THE TASK ▸ Output each entry exactly as written.

Records from a collection:

*** Block opens ***

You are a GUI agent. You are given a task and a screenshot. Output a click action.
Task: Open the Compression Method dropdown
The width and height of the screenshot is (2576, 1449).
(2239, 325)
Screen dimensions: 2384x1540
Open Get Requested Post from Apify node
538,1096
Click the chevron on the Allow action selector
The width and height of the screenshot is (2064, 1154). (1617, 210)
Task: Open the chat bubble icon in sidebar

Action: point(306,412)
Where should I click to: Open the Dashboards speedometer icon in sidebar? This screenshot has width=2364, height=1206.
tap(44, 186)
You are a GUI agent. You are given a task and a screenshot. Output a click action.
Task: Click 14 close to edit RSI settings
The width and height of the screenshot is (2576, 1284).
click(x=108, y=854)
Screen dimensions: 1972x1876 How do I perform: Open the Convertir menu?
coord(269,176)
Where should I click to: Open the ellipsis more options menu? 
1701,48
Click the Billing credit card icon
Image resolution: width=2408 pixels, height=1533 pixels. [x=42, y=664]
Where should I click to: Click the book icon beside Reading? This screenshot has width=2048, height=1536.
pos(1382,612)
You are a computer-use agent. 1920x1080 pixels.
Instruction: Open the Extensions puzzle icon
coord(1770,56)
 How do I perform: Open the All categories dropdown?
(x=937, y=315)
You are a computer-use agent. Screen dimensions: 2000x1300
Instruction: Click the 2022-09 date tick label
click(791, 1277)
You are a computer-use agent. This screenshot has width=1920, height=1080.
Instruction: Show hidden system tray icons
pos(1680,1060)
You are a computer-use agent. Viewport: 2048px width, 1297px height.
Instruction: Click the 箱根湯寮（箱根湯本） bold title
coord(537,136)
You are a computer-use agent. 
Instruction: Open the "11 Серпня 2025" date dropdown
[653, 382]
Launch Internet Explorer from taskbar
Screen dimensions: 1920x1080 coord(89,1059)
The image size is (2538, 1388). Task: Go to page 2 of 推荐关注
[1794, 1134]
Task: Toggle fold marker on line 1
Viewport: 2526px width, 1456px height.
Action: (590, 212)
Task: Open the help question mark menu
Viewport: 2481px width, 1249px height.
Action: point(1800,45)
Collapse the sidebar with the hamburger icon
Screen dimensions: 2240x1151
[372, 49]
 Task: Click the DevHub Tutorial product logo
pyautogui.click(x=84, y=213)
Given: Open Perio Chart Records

*** Block closes ***

COMPLETED TASK ▸
You are a GUI agent. You are given a task and a screenshot. Output a click action.
Task: Open the Compression Method dropdown
The width and height of the screenshot is (2576, 1449).
(2239, 325)
Screen dimensions: 2384x1540
Open Get Requested Post from Apify node
538,1096
Click the chevron on the Allow action selector
The width and height of the screenshot is (2064, 1154). (1617, 210)
Task: Open the chat bubble icon in sidebar

Action: point(306,412)
Where should I click to: Open the Dashboards speedometer icon in sidebar? This screenshot has width=2364, height=1206.
tap(44, 186)
You are a GUI agent. You are given a task and a screenshot. Output a click action.
Task: Click 14 close to edit RSI settings
The width and height of the screenshot is (2576, 1284).
click(x=108, y=854)
Screen dimensions: 1972x1876 How do I perform: Open the Convertir menu?
coord(269,176)
Where should I click to: Open the ellipsis more options menu? 
1701,48
Click the Billing credit card icon
Image resolution: width=2408 pixels, height=1533 pixels. [x=42, y=664]
Where should I click to: Click the book icon beside Reading? This screenshot has width=2048, height=1536.
pos(1382,612)
You are a computer-use agent. 1920x1080 pixels.
Instruction: Open the Extensions puzzle icon
coord(1770,56)
 How do I perform: Open the All categories dropdown?
(x=937, y=315)
You are a computer-use agent. Screen dimensions: 2000x1300
Instruction: Click the 2022-09 date tick label
click(791, 1277)
You are a computer-use agent. This screenshot has width=1920, height=1080.
Instruction: Show hidden system tray icons
pos(1680,1060)
You are a computer-use agent. Viewport: 2048px width, 1297px height.
Instruction: Click the 箱根湯寮（箱根湯本） bold title
coord(537,136)
You are a computer-use agent. 
Instruction: Open the "11 Серпня 2025" date dropdown
[653, 382]
Launch Internet Explorer from taskbar
Screen dimensions: 1920x1080 coord(89,1059)
The image size is (2538, 1388). Task: Go to page 2 of 推荐关注
[1794, 1134]
Task: Toggle fold marker on line 1
Viewport: 2526px width, 1456px height.
Action: (590, 212)
Task: Open the help question mark menu
Viewport: 2481px width, 1249px height.
Action: point(1800,45)
Collapse the sidebar with the hamburger icon
Screen dimensions: 2240x1151
[372, 49]
 Task: Click the DevHub Tutorial product logo
pyautogui.click(x=84, y=213)
Given: Open Perio Chart Records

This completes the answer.